Busy elevator electronics technician saves time with new Fluke motor drive analyzer

Motors, drives, pumps, compressors

Name: Electronics Technician at major elevator manufacturer

Tools: Fluke MDA-550 Motor Drive Analyzer

Challenge: Quickly setting up and troubleshooting variable speed drives with an oscilloscope.

Solution: Fluke MDA-550 Motor Drive Analyzer provides clear diagrams of the proper setup, pre-defined test procedures and step-by-step instructions to save time and help streamline troubleshooting elevator motor drives.

One of the most prominent elevator companies in the world maintains more than 5,000 installations across Western Germany. These elevators are inside all types of business and commercial buildings, including office towers, hospitals, schools and high-rise apartment buildings. The workers and residents depend on the elevators every day. Downtime must be minimal.

The company employs scores of general purpose technicians on its maintenance team to perform preventative maintenance, troubleshoot and repair malfunctions, and even do post-mortems after failures to learn how they might be prevented in the future. In addition to the generalists, there is a group of five electronic specialists who cover the entire area. They primarily troubleshoot the increasingly sophisticated control systems, load weight devices and variable speed drives used to keep the elevators running smoothly.

Ups and downs of elevator maintenance

Motor drives in elevators are also called variable frequency drives (VFD), frequency converters or adjustable speed drives (ASD). They transform constant voltage from the main ac power supply into a voltage that varies to control motor torque and speed, ideal for motors that drive the cable or belt systems that move the elevators up and down.

Elevator Shaft Tech

One veteran electronics technician at the elevator company said he has typically used Fluke ScopeMeter® Test Tools (125B and 190) to troubleshoot drives. Recently, however, he switched to the new Fluke MDA-550 Motor Drive Analyzer. The technician is highly skilled with 25 years of experience, including electronics and telecommunications in the military and a degree from a technical school.
+---+
**Required action**
Continue the case study above about the elevator technician and the Fluke MDA-550 Motor Drive Analyzer, starting after its last sentence.

**Given information**
+---+
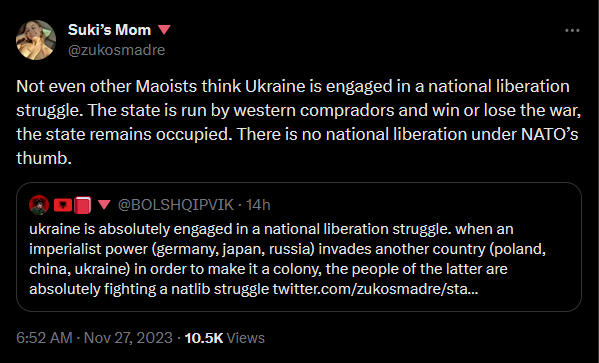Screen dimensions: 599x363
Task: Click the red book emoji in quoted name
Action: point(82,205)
+---+
**Task output**
The new motor drive analyzer, he said, is great for both very skilled or less skilled technicians.

"It's a nice tool for everyone because you have guidance. And the interface takes you through the process of measuring," the elevator electronics technician said.

Troubleshooting made easy

The MDA combines a handheld oscilloscope with a multimeter and adds easy-to-read diagrams and step-by-step guidance through tests.

“The good thing about the MDA is that, for a skilled technician, you have the pictograms that show you how to set up the tool. That saves time on each testing,” he said. “The lower skilled technician can confirm the setup before they begin and move through the test, step by step.”

The MDA includes a walkthrough for all key tests, including:

  • Drive input
  • DC bus­­—ripple
  • Drive output
  • Motor input
  • Motor shaft voltage

“The MDA has all of these functions. It’s a great upgrade. For me it’s about simplifying my work. I can do all the same measurements that I can with the scopemeter, but it’s easier to use. You just pick the test and the settings are all ready to go.”

Fluke motor drive analyzers guide you through these tests and automate many of the needed calculations so you can have confidence in the results. Plus, you can save data to a report at nearly any test point, so you can have documentation to upload to a computerized maintenance management system (CMMS) or share with a colleague or consulting expert.

“I could do it with the oscilloscope using manual settings, but the MDA test is all set up and ready to use. When you’re doing a lot of measurements in one day, that saves a lot of time.”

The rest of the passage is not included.